Last Friday, representatives of the territory's four major business associations, the two Chambers of Commerce and the two Hotel and Tourism Associations, took an emergency disaster relief proposal to the executive branch. On Wednesday morning, Doumeng told the Rotarians, representatives of the four groups had a follow-up meeting with Tourism Department officials and the administration's top financial officers. "It was a good cross-section," he said. "I'm more encouraged today than I was yesterday."
To date, no statements solidarity with or proposals of assistance for the territory's hospitality industry have been forthcoming from Government House, the Tourism Department or the Legislature. Gov. Charles W. Turnbull did not attend Friday's meeting and is in New York City this week.
Doumeng said those at Wednesday morning's meeting discussed getting some kind of a relief package from the government for the hotel industry. "We need some kind of tax relief, or a moratorium on WAPA payments," he said. "We're looking to people who hold our insurance policies and the banks who hold our mortgages."
On Friday, the business leaders proposed a four-month postponement on the payment WAPA bills and gross receipts taxes.
However, he noted, the government is bound by the $300 million bond indebtedness the administration took on two years ago to bail the territory out of an economic crisis. "Because of that, we can't waive taxes," he said.
"I'm not a finance guy," Doumeng continued, "but everything is tied up in the bond issue of the past. We have leveraged our future. It's trickier to do something now because of our bond obligations."
He expressed dismay at actions in the Legislature this week. On Tuesday, the body added an extra $2.8 million to the record $551 million Fiscal Year 2002 budget through overrides of earlier Turnbull vetoes. "Where do they think the money is coming from? When are they going to look at the numbers and see what they're doing?" he asked.
"Look at other governments all around the country. They're cutting back. And they're working together."
For the local private sector, working with the airlines to get people to the territory is "what we have to do," Doumeng said. "We have to locally find ways to help American Airlines and others to keep the flights we have coming into the territory."
It's still too soon after the terrorist attacks to start an aggressive marketing campaign, he said. But "when the time is appropriate, we will extend an offer to the rescue workers in New York to come to the territory. We will work with airline partners to try to finance 500 hotel rooms with 1,000 paid airline tickets."
While other Caribbean islands such as St. Kitts and Nevis have already announced such free stays to New York and Washington firefighters and police officers and their families, he said, they "aren't offering airfare. The difficulty is absorbing that cost. But we will do this, somehow."
Another initiative under consideration, he said, is an idea borrowed from the cruise lines, which offer passengers free airfare to their ports of embarkation. "They're great promotions," he said. "We'll do something similar. Say, if you book two passengers, the second one flies free, with the second one paid for by the government."
He said he has established a "dialogue" with Sen.
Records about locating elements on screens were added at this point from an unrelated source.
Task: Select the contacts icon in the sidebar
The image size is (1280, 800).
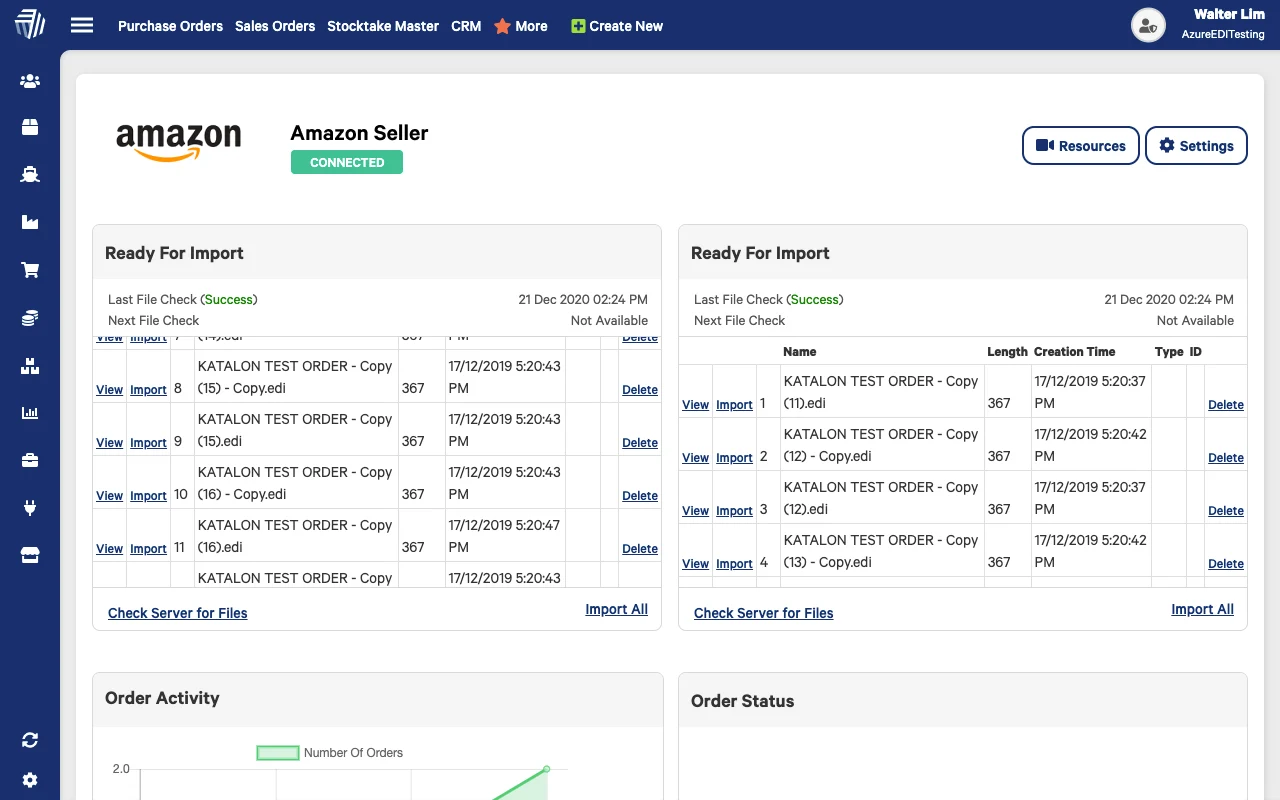Action: click(x=29, y=79)
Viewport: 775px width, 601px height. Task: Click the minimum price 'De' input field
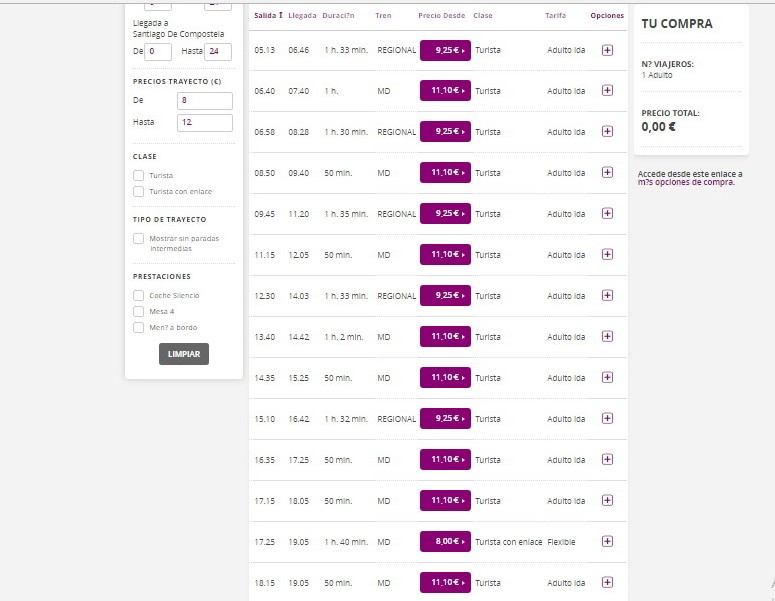(x=204, y=101)
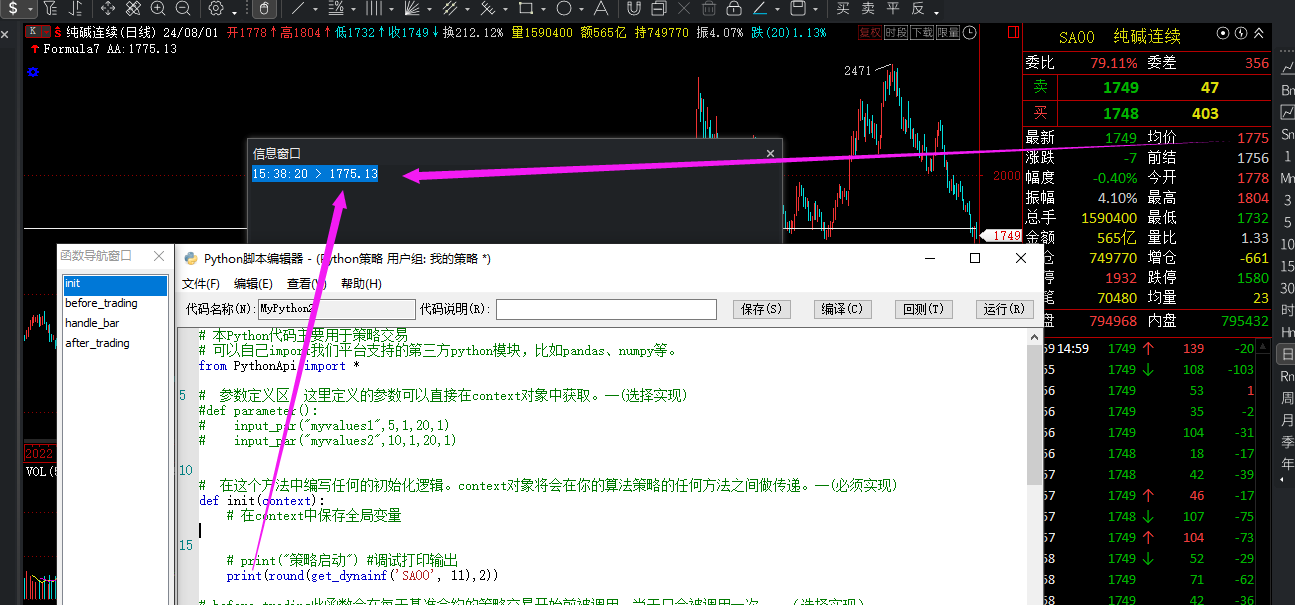Click the crosshair move tool icon
Viewport: 1295px width, 605px height.
point(107,9)
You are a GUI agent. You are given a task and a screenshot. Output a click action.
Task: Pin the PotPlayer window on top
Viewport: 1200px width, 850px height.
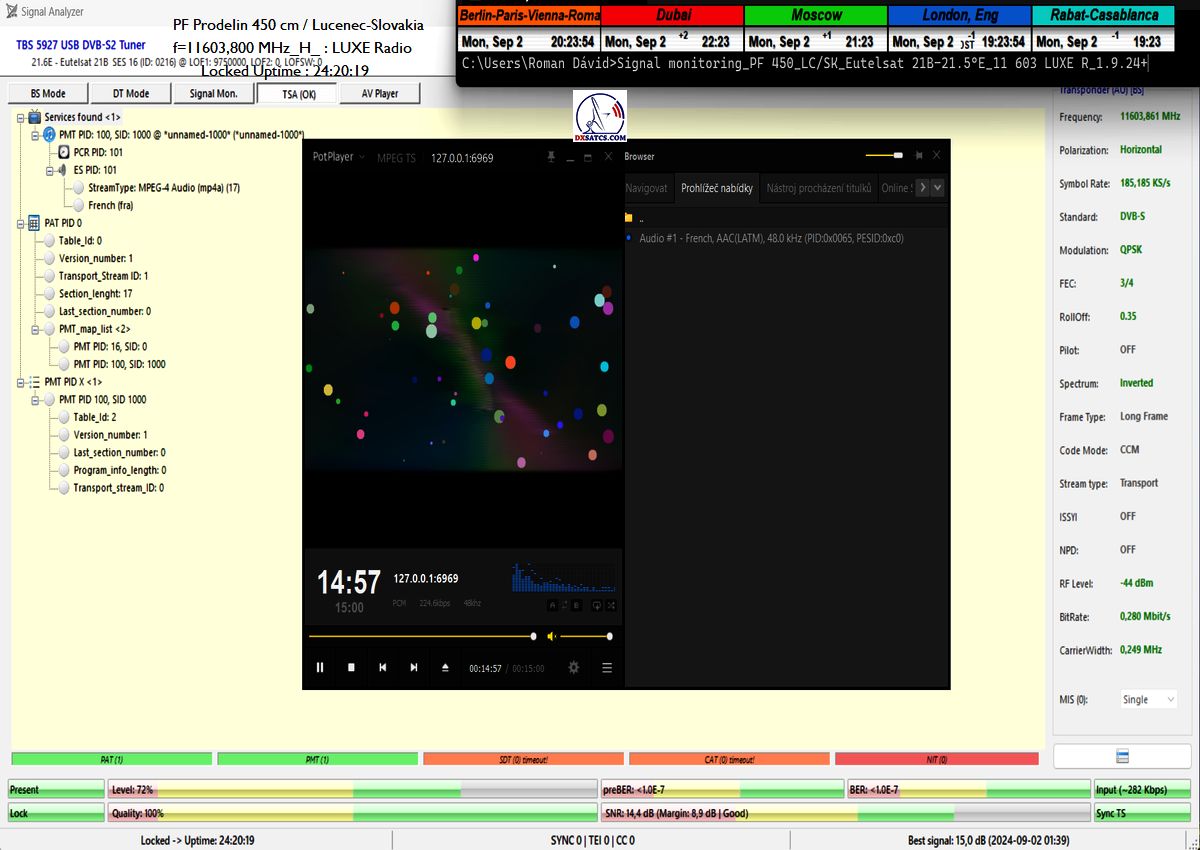pos(550,157)
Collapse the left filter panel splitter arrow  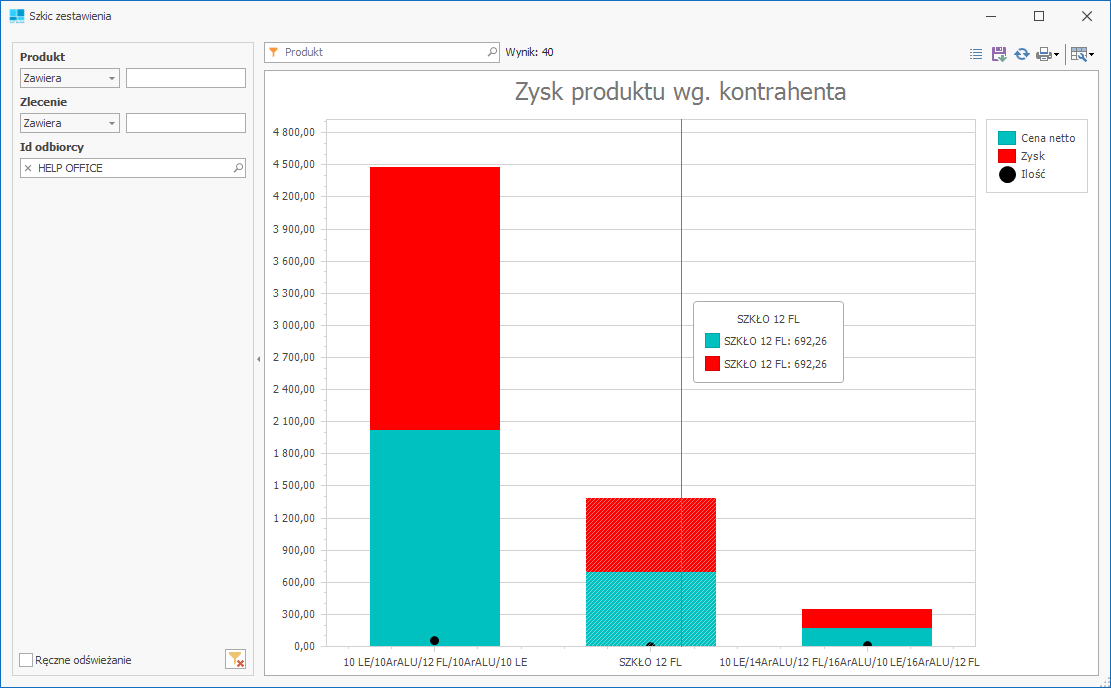(x=258, y=358)
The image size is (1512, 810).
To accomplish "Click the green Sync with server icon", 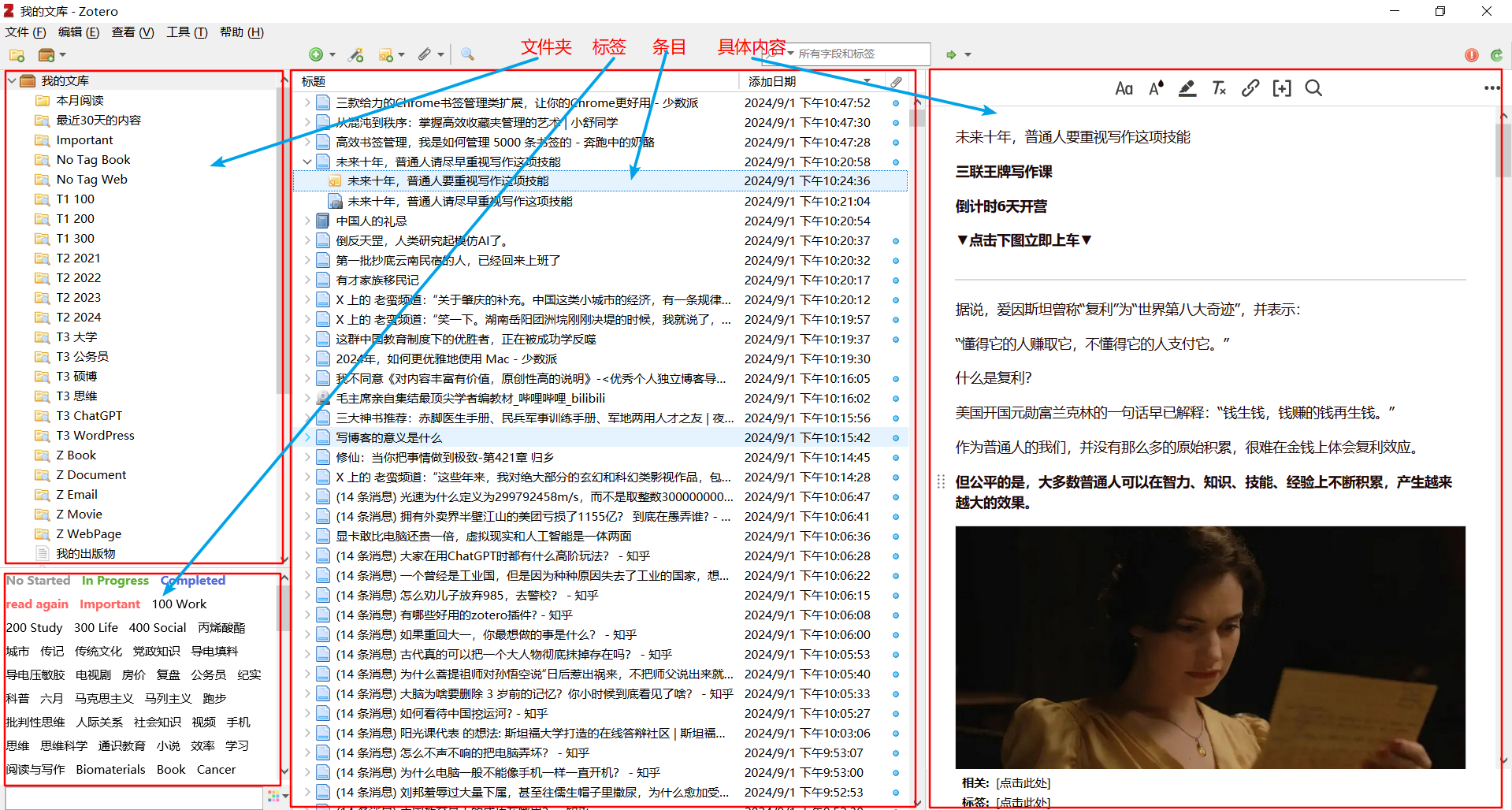I will pos(1496,54).
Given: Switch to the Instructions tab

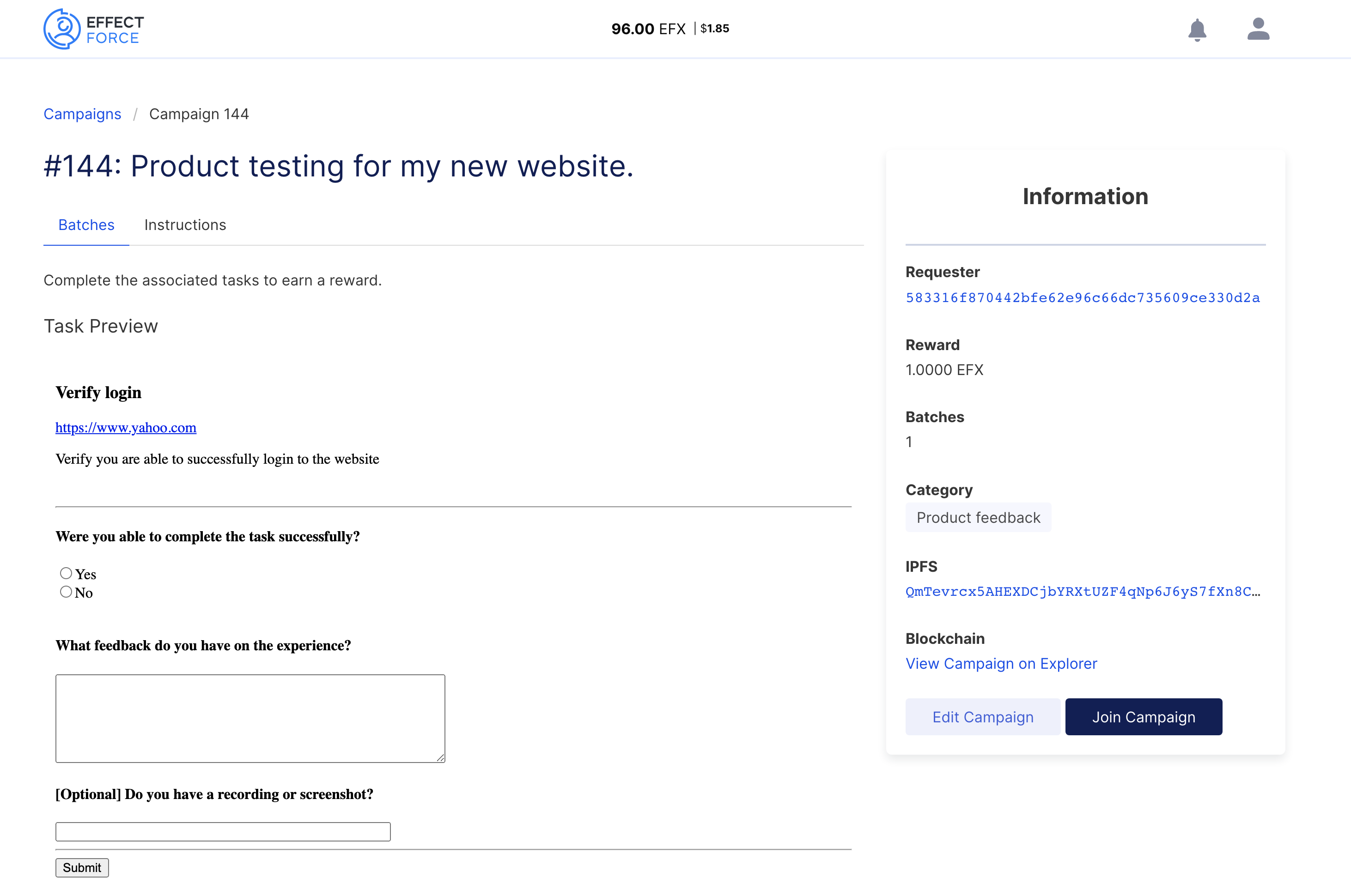Looking at the screenshot, I should (x=185, y=225).
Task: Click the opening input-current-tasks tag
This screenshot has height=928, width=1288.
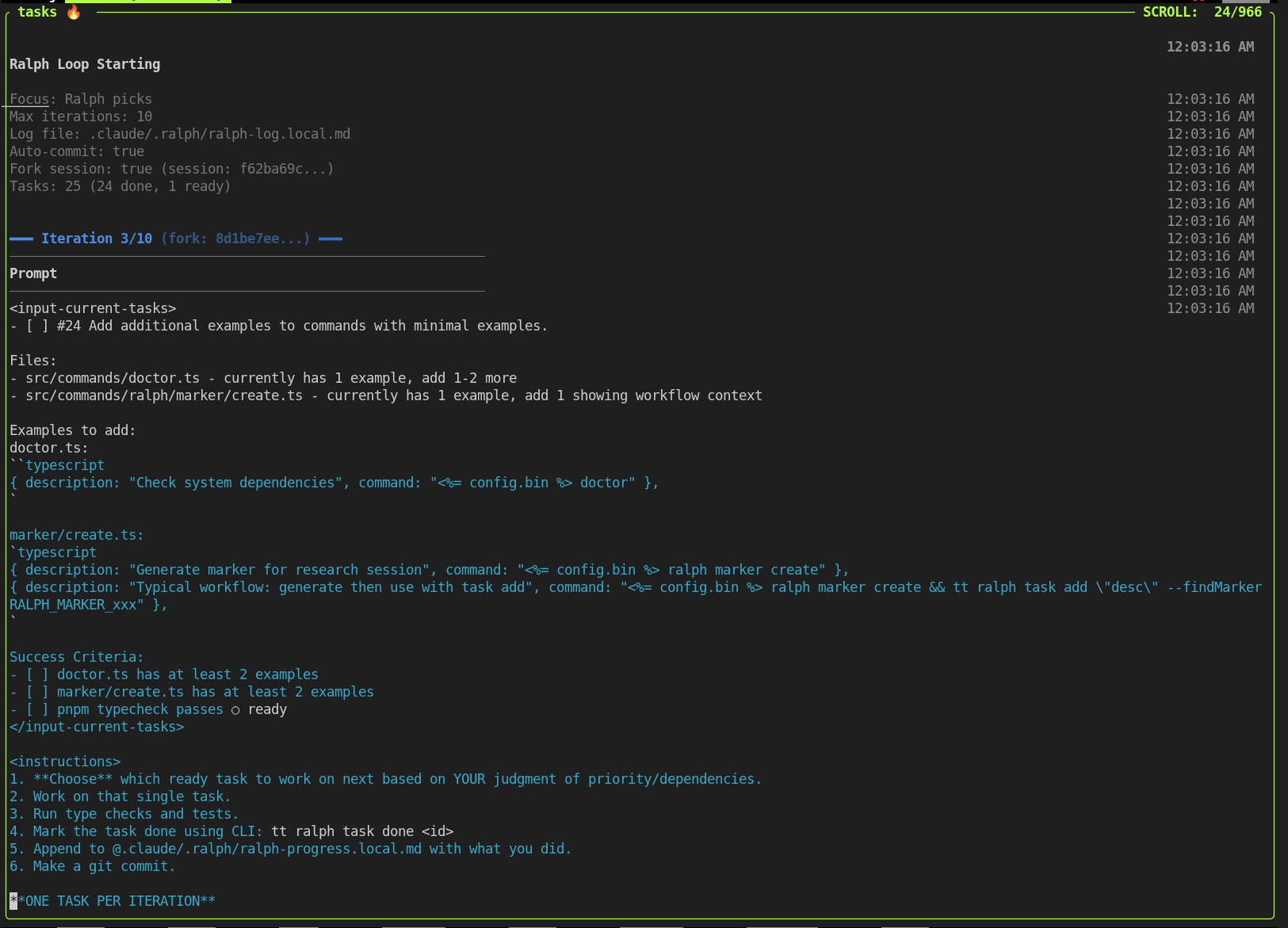Action: point(93,308)
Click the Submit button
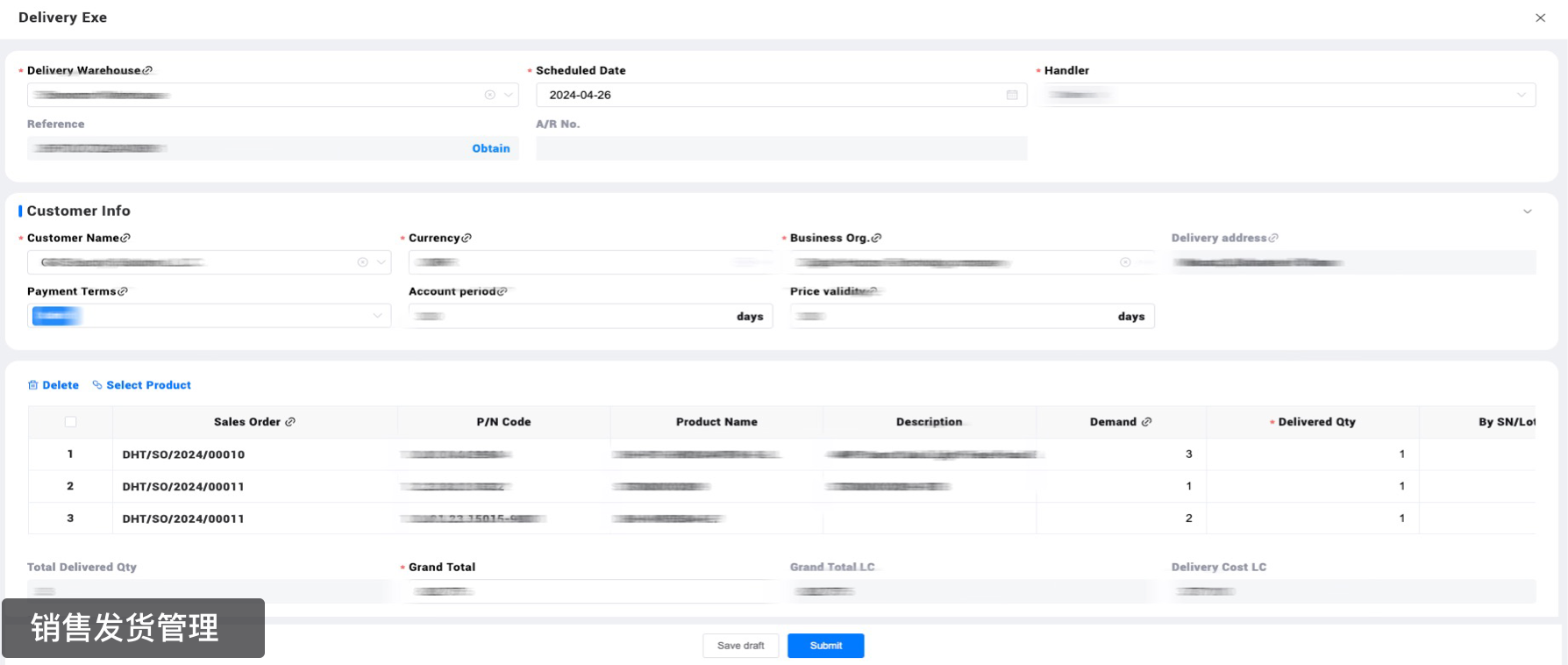 click(x=825, y=646)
Alicia "Chucky" Hansen, who chairs the Senate Finance Committee, and he hopes she will be receptive to the private sector's ideas.
"We've got to promote the infrastructure in the V.I.," Doumeng said. "There was a time when I got sick of hearing constantly 'America's Caribbean.' Now, we've got to use it. We have to show that the infrastructure is in place, we have the U.S. Coast Guard, we are a safe American destination."
After his speech, Doumeng was asked about Labor Commissioner Cecil Benjamin's public remarks to the effect of the hotels laying people off to take advantage of the mainland tragedy. Doumeng almost couldn't answer. "That is so profoundly beyond what is going on," he said. "Don't these people look around? The hotels are empty. It's certainly not a political move."